Pronto desembarcarían, hollarían la arena de la playa, establecerían un campamento en tierra, y comenzarían a buscarle con ánimo de robarle y golpearle una vez más, porque ellos, los hombres del María Alejandra , eran los únicos que le conocían, que tenían una certeza absoluta de su existencia, y que sabían que allí, en la isla de Hood, o La Española, la más solitaria del archipiélago de las Encantadas, un monstruoso arponero con fama de asesino se había establecido para siempre.

Su primer impulso fue el de huir, ascender hasta la cumbre del acantilado de barlovento, y buscar refugio en su cueva con la absoluta seguridad de que en ella jamás le encontraría nadie, pero caída la noche, las tinieblas acudían veloces en su ayuda, y comprendió que ni siquiera el negro Miguelón, que no parecía temer a estas tinieblas o a lo desconocido, se atrevería a adentrarse ahora en la isla hasta que amaneciera nuevamente.

Únicamente él, Oberlus, conocía a ojos cerrados cada sendero, cada roca, barranco o abismo, y a diez metros de distancia del límite de la playa y el posible resplandor de las hogueras, no tenía por qué preocuparse por la presencia de intrusos. Se quedaría por tanto allí, acechando desde las sombras, y tal vez derribaría de un certero pistoletazo al odiado capitán o al mismísimo negro.

Se le antojó una buena idea. Matar al capitán y correr a esconderse en su refugio, permitiendo que al día siguiente removieran cada piedra de la isla, buscándole inútilmente, porque de ese modo aprenderían que no se debía humillar a un hombre como le habían humillado a él, para regresar luego a provocarle así impunemente.

Aguardó por tanto mientras el plan de venganza iba madurando en su cerebro, pero transcurrieron los minutos, la noche ecuatorial se abalanzó, como un ave de presa, sobre el barco y el islote sin que la lancha se apartara del costado del María Alejandra , y tímidos faroles comenzaron a brillar a bordo, reflejando su tembloroso destello en las tranquilas aguas.

De la quietud llegaron voces, risas, y tintinear de platos y cubiertos, sombras humanas se recortaron contra los mamparos, y un grumete orinó ruidosamente desde cubierta.

Pasó el tiempo, concluyó la cena, alguien cantó en proa, mal acompañado por una vetusta bandurria, y al poco todo fue paz y silencio a bordo, al tiempo que las luces se iban extinguiendo una por una, hasta quedar luciendo únicamente las de situación.

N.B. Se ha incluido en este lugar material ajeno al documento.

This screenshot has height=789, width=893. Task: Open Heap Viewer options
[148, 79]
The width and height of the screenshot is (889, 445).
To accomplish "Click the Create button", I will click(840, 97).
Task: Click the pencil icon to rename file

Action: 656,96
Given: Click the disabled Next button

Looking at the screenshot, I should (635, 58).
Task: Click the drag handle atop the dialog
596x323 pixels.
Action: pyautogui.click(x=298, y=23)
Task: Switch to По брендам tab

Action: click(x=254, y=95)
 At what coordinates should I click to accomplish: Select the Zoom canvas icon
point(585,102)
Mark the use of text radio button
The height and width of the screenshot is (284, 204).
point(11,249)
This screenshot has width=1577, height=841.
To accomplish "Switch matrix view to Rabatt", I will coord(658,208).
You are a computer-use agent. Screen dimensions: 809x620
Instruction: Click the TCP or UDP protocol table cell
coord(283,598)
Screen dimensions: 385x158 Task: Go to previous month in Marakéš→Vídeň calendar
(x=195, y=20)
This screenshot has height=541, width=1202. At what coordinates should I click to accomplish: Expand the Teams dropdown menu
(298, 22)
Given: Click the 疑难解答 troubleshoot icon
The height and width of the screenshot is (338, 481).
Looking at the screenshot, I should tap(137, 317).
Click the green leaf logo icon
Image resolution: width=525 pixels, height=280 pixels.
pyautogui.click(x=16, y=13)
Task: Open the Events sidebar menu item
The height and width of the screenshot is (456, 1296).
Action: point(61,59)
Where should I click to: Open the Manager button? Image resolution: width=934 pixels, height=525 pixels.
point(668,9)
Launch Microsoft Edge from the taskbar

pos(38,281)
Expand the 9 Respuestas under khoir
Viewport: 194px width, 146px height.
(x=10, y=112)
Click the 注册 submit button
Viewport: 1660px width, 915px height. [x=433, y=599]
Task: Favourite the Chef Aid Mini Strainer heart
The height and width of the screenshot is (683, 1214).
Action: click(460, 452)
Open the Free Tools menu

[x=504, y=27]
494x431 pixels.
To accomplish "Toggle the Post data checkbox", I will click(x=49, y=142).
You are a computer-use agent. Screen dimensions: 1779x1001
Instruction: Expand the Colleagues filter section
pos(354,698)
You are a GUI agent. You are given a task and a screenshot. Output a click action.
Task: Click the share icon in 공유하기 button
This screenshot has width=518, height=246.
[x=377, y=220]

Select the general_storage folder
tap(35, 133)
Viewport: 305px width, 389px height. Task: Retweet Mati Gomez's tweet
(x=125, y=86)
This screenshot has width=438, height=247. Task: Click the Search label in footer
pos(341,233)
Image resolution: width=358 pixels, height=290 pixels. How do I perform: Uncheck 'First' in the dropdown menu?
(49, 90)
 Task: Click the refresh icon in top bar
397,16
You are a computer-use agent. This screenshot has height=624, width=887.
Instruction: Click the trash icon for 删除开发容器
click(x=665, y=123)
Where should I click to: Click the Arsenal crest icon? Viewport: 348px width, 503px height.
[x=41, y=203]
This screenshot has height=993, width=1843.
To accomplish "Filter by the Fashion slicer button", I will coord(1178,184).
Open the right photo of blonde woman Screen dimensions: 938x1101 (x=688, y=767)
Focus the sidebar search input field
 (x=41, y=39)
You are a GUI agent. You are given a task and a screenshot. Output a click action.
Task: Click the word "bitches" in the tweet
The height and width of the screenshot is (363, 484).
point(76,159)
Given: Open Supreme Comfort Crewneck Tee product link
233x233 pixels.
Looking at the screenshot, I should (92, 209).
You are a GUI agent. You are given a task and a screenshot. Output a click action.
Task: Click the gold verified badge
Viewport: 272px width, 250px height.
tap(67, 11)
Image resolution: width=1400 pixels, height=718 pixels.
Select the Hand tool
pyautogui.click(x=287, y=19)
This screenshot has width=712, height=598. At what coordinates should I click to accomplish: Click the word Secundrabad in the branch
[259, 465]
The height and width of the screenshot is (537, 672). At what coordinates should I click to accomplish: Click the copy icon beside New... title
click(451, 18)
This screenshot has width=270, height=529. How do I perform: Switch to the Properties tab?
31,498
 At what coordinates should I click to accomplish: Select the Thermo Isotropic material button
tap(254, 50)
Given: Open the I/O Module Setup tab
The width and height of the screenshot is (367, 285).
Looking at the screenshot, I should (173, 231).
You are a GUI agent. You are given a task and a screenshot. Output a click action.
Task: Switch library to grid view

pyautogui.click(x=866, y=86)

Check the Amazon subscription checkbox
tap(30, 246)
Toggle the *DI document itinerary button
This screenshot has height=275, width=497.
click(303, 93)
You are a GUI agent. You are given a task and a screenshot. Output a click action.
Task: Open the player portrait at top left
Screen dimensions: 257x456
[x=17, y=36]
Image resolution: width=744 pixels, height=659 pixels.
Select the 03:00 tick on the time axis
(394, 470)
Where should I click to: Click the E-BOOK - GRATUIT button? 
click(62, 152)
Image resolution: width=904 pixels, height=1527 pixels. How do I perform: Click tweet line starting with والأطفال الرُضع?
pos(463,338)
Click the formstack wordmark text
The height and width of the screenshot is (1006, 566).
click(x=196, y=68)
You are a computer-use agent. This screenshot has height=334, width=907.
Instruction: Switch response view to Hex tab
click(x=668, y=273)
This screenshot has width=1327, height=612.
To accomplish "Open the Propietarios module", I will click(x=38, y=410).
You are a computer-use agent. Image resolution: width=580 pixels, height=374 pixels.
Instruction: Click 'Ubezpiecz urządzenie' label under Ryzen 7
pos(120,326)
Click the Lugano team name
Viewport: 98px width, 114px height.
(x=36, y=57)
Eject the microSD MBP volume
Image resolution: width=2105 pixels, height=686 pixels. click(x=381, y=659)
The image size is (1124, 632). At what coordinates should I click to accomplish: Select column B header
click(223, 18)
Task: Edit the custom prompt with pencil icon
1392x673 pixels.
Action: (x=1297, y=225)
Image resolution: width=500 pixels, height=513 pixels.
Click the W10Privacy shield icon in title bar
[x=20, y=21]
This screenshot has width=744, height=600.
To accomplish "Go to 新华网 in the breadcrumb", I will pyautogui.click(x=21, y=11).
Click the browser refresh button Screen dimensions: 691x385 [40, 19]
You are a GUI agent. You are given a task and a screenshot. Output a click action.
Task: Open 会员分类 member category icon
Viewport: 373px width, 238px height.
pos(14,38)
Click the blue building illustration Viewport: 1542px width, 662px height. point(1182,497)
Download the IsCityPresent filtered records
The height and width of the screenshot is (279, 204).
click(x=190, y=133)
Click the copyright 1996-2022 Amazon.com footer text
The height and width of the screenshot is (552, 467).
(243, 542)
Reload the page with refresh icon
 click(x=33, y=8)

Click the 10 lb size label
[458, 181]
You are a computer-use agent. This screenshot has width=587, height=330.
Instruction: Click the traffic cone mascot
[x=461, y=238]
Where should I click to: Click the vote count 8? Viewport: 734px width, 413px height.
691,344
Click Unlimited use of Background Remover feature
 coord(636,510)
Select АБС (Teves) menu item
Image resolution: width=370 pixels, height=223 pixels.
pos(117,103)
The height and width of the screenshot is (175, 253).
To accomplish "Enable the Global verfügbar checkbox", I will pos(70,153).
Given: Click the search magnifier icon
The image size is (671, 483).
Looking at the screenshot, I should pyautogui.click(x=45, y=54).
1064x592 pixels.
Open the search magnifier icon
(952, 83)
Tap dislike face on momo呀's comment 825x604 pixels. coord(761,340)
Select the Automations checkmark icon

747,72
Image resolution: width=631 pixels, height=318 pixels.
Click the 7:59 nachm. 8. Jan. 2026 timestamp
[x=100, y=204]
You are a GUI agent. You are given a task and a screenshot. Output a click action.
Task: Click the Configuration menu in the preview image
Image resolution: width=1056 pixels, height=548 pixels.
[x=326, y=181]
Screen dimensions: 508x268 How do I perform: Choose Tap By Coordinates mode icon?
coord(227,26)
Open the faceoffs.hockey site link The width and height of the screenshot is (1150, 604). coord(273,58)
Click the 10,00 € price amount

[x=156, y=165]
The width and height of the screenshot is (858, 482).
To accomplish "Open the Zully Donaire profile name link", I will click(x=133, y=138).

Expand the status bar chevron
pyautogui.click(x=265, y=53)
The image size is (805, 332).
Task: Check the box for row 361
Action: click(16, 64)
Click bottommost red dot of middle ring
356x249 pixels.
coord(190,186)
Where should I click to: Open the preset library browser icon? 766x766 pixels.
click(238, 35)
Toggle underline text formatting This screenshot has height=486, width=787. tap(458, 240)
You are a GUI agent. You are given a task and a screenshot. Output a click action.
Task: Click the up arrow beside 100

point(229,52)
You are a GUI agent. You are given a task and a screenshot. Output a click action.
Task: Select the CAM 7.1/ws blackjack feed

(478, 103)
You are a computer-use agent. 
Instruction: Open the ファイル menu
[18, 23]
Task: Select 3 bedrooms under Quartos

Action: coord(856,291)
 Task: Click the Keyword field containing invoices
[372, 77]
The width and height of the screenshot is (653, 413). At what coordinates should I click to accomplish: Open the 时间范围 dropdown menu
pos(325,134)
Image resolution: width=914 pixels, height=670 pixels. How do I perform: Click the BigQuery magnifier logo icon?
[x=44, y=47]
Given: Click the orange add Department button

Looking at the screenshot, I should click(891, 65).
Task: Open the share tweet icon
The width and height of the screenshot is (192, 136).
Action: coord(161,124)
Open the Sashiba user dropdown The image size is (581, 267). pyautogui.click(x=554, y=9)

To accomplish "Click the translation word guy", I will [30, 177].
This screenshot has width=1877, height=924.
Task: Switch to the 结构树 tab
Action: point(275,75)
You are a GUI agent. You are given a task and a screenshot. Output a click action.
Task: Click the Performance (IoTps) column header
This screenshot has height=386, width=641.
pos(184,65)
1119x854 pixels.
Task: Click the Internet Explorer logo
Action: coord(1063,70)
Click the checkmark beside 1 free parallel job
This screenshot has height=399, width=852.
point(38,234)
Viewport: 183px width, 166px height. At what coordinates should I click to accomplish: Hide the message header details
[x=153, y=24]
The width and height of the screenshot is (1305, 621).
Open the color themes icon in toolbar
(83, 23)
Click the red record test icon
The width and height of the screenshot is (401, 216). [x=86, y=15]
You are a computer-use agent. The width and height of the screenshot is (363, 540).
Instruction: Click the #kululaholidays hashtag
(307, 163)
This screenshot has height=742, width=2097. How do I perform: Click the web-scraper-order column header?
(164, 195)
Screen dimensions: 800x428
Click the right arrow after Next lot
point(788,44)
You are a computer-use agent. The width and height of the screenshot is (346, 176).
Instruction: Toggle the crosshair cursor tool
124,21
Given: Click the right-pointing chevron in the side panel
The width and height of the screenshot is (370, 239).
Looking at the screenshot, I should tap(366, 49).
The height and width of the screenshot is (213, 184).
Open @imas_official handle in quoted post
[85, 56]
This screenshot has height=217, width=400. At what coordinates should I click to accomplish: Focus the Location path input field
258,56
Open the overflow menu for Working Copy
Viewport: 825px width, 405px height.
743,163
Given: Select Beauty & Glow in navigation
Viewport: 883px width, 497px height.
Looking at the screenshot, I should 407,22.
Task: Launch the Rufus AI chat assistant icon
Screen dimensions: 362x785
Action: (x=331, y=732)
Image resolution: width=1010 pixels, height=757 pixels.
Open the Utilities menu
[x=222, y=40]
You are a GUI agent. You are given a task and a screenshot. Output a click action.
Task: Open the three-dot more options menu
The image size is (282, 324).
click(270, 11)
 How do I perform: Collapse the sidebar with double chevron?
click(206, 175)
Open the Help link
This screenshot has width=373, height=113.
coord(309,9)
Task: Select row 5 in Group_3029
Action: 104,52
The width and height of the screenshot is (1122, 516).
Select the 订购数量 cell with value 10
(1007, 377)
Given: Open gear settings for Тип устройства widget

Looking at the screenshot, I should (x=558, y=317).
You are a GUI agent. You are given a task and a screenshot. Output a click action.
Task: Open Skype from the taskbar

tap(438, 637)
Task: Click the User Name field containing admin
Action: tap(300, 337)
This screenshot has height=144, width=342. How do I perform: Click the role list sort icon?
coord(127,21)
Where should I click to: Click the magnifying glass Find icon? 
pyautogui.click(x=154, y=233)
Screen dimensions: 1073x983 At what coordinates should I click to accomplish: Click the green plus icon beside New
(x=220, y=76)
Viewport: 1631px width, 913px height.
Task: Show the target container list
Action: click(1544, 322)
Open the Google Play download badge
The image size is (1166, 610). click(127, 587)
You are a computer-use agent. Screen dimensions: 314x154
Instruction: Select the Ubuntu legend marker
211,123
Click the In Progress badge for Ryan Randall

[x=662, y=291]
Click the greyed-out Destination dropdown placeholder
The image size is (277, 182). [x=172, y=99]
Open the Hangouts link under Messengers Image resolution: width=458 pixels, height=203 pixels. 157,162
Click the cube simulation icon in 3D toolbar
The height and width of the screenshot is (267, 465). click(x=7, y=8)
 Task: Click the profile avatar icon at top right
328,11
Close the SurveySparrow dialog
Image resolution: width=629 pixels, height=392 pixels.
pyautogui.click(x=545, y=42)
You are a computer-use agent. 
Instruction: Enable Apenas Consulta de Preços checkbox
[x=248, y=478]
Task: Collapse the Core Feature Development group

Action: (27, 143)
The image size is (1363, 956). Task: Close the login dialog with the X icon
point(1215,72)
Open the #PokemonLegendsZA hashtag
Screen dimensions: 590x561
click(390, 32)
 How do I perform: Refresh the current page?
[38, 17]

Para entonces hacía ya tiempo que Oberlus había comprendido que la tripulación del María Alejandra no tenía intención de desembarcar hasta el amanecer siguiente, y se sintió burlado. Furioso y burlado, como si abrigase el convencimiento de que habían averiguado sus intenciones, lanzando el bote al agua para reírse de él haciéndole concebir la falsa esperanza de que iban a caer en su trampa.